Work instruction
Leave the images aside and copy out the whole listing, exact to the word.
*** Block opens ***
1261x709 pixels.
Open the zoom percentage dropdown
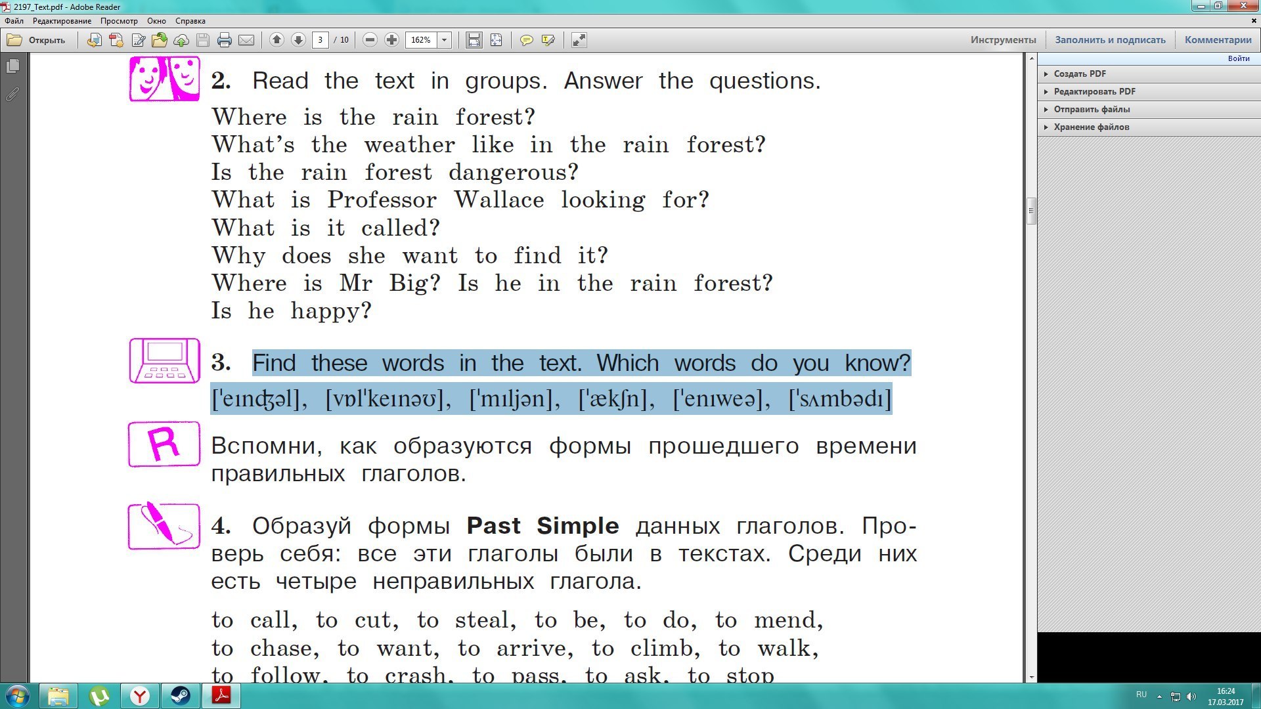(444, 40)
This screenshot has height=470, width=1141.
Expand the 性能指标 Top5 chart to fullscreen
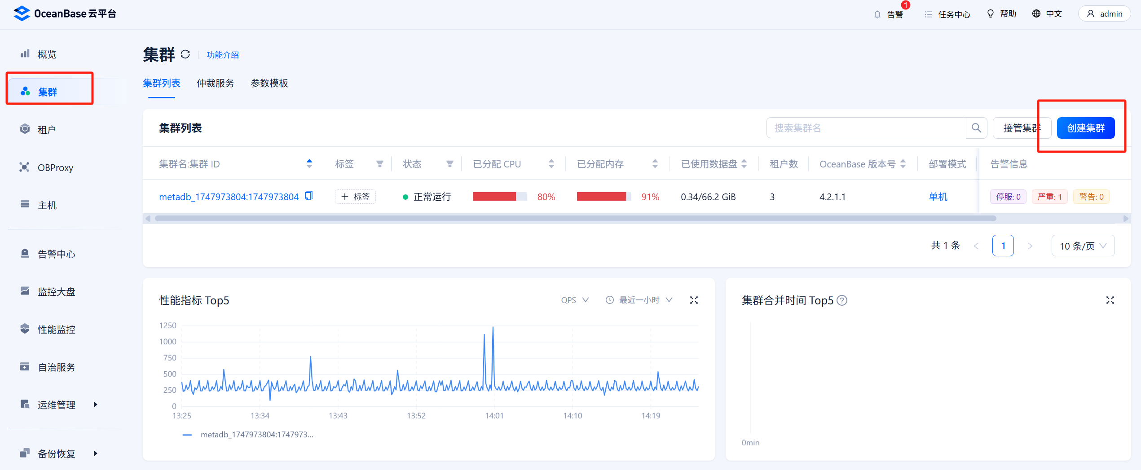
*** Block closes ***
Your response
1261x709 pixels.
Open the zoom percentage dropdown
(444, 40)
This screenshot has height=470, width=1141.
Expand the 性能指标 Top5 chart to fullscreen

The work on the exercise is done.